Abby glanced around the living room at the four red knit stockings hung on the mantelpiece, the garland strung around the kitchen doorway, and the colored lights blinking brightly on the Christmas tree. Suddenly her gaze became fixed on the nativity scene placed on a small wooden table in the corner of the room.
“Come with me,” Abby said, gently tugging Zac’s sleeve. She led him over to the small table. “Isn’t this beautiful?”
“Sure,” Zac said with a puzzled look on his face.
Abby carefully picked up two shepherd figures and three small white sheep from the manger scene. She set them on the floor beside her. “Zac, what if an angel hadn’t appeared to the shepherds, telling them Jesus was born?”
“Abby,” Zac said, upset, “the manger doesn’t look right without the shepherds and the sheep.”
“I know,” Abby said softly. “Help me put these back in place.”
She pressed the two shepherds into his hands. “The shepherds knew about Jesus because someone told them.
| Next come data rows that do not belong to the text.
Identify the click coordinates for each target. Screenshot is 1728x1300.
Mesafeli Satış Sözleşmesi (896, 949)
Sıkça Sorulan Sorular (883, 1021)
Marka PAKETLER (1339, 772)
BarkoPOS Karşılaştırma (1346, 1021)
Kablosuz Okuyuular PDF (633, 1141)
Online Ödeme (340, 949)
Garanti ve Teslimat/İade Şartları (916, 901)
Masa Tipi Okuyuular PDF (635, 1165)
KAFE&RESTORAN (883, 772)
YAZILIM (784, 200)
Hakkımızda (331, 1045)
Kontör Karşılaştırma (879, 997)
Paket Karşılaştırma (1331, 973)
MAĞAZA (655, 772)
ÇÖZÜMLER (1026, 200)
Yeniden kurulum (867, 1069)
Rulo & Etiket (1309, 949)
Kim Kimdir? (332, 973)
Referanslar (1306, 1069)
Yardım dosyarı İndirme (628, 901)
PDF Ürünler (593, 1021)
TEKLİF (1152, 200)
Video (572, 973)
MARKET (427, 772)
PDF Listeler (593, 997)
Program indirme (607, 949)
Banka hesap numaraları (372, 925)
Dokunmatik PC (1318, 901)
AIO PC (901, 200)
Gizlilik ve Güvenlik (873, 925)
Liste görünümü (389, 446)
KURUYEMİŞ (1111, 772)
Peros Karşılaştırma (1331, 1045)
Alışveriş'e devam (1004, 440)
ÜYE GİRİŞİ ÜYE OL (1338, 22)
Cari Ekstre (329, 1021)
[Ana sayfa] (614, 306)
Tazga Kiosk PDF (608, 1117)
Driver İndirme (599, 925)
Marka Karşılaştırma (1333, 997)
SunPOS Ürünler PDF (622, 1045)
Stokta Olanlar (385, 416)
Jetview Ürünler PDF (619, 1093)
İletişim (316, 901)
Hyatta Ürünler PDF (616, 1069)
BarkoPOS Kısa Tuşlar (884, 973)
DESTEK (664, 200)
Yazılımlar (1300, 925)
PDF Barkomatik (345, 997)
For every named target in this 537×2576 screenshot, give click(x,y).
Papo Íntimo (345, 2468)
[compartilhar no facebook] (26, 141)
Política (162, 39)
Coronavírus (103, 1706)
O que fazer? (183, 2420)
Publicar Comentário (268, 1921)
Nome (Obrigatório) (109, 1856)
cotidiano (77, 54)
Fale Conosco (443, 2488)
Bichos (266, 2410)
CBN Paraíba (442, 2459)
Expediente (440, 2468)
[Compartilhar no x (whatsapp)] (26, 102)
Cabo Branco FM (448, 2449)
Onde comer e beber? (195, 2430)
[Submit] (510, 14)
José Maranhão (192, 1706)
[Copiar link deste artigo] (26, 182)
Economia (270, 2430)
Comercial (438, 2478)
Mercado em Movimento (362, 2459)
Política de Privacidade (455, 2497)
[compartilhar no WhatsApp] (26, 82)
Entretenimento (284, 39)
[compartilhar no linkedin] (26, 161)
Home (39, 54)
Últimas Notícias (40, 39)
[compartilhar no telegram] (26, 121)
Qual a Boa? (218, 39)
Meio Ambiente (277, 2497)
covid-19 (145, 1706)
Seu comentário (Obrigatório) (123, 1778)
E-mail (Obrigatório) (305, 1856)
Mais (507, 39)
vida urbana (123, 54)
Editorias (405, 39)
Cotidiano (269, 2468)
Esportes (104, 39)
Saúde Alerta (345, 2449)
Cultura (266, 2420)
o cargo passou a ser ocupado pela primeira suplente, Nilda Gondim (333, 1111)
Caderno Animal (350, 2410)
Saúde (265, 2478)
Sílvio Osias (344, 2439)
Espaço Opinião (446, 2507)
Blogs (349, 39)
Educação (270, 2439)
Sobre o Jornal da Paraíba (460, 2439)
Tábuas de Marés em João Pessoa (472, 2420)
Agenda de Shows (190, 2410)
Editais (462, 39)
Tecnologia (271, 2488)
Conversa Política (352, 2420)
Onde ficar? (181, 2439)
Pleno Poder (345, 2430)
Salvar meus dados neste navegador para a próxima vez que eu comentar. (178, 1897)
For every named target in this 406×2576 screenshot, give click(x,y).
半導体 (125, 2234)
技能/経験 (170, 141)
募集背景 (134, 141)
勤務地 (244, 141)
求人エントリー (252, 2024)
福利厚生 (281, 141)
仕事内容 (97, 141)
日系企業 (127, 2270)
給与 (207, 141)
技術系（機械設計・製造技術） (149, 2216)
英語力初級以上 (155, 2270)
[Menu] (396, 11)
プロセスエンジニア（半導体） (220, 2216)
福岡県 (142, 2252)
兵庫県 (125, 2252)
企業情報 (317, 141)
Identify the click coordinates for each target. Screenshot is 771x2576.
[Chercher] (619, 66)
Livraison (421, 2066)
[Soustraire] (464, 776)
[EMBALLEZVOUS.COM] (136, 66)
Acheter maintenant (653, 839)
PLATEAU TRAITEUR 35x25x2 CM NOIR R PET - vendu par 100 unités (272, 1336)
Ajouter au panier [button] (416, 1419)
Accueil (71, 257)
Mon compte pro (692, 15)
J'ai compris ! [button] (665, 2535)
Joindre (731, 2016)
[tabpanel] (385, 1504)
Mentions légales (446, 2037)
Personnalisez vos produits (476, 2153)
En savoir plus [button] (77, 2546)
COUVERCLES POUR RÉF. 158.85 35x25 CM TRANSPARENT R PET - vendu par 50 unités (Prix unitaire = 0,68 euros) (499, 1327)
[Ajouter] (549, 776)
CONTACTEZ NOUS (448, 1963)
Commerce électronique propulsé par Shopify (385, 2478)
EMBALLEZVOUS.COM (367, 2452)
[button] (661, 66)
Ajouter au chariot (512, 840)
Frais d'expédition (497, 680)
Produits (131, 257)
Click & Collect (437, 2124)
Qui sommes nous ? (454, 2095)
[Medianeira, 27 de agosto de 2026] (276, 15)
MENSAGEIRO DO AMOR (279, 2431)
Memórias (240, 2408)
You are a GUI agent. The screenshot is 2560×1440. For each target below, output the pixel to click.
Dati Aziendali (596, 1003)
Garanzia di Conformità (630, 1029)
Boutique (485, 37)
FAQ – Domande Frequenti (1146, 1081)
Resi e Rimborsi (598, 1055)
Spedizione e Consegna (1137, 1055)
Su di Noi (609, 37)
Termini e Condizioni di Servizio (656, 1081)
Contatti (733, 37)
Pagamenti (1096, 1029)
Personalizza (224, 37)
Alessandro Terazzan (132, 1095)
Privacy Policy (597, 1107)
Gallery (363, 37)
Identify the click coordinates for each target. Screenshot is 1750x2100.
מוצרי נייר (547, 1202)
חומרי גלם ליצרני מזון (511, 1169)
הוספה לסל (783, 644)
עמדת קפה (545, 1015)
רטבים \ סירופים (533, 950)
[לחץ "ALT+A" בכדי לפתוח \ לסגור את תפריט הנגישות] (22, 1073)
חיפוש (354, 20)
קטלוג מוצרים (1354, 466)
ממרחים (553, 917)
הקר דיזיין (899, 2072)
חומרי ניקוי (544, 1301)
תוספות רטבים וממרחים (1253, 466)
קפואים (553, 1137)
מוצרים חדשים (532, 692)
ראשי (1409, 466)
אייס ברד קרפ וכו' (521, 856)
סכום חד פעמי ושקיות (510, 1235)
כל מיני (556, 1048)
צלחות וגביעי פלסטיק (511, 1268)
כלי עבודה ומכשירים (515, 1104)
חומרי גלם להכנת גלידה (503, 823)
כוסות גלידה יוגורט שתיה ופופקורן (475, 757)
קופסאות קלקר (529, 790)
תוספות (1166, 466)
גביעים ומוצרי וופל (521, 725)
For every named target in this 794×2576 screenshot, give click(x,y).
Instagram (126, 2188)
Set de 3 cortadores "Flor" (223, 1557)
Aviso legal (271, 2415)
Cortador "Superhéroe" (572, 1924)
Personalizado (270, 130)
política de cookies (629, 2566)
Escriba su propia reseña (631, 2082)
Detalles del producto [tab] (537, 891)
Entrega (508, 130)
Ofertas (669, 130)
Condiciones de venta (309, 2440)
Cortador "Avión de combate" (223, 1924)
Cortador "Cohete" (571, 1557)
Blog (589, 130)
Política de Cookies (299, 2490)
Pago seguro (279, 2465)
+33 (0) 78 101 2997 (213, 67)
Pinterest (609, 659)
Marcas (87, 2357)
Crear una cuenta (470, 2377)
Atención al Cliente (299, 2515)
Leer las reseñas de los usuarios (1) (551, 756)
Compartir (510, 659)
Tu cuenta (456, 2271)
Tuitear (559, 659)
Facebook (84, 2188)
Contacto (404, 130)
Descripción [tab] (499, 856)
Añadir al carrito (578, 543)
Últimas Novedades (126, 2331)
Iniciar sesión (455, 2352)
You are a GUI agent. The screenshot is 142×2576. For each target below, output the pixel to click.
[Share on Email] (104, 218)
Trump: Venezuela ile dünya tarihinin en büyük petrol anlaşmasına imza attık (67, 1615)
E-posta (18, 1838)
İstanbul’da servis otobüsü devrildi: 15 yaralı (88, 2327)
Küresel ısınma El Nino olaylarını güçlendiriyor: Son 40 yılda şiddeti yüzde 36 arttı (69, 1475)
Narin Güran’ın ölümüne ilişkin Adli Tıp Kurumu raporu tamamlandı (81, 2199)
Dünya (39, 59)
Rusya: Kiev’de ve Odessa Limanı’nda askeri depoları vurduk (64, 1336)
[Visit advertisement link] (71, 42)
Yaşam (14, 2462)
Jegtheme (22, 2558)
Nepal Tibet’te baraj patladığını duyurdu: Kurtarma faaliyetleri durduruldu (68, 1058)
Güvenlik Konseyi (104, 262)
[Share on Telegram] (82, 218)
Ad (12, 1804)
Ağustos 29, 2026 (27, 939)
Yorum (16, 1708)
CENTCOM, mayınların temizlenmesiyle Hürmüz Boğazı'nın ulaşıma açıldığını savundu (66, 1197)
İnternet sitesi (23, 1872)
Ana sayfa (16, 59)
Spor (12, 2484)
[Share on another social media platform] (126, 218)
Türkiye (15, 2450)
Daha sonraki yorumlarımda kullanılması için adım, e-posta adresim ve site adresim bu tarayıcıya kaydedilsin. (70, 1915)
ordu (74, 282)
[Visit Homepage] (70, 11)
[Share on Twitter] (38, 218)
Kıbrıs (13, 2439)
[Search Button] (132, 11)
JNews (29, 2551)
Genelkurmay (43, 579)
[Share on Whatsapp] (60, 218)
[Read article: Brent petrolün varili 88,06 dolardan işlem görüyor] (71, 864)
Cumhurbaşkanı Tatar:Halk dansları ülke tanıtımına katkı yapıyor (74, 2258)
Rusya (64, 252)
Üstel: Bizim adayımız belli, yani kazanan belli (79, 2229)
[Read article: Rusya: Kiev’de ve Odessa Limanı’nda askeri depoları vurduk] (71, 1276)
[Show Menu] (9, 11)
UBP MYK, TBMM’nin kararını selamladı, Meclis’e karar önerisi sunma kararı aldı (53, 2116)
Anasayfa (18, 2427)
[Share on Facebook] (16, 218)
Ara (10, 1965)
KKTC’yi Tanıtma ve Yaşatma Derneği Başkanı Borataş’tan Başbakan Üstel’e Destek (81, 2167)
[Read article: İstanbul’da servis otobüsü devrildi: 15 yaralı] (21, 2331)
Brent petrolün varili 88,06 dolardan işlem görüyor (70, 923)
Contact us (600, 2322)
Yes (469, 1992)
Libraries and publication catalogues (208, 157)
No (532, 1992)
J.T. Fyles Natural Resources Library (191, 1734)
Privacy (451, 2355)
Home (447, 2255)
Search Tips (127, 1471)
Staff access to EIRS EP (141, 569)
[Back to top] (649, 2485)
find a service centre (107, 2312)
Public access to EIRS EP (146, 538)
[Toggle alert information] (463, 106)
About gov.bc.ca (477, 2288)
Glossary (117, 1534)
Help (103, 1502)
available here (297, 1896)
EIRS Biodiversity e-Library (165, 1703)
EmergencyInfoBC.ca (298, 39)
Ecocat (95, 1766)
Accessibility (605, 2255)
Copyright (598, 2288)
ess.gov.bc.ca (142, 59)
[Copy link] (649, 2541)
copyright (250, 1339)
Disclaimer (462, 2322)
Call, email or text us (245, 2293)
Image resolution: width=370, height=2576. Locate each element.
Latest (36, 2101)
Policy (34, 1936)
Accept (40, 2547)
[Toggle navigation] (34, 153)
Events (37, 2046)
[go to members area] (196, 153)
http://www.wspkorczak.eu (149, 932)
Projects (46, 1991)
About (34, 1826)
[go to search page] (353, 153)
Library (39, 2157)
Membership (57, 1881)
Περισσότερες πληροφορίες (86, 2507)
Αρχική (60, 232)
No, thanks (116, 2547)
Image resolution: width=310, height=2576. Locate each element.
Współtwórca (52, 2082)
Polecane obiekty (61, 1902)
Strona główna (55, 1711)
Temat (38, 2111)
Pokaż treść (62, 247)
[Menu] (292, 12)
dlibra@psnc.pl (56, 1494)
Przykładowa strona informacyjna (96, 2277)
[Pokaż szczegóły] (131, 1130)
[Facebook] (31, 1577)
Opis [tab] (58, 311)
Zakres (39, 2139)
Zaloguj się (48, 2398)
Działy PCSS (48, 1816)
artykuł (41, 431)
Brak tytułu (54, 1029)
But, Zac,” she added as he placed the shepherds close to the manger, “there are a lot of people who don’t know about Jesus.”
Zac ran his fingers over the top of the stable. “And Grandma and Grandpa are going to find some and teach them about Him.”
“That’s right. Think what a special Christmas this will be for the families Grandma and Grandpa are teaching the gospel to.”
“I still miss them,” Zac said, almost in a whisper.
“Me too,” Abby agreed.
Zac scooped up his crayons. “See you later,” he said.
“Where are you going?” Abby asked.
“I want to make my Christmas card for Grandma and Grandpa.”
“Show it to me when you’re finished, OK?” Abby called as her brother disappeared around the corner. Her gaze returned to the nativity scene. She smiled and gently touched the small star above the manger. “Merry Christmas, Grandma and Grandpa.”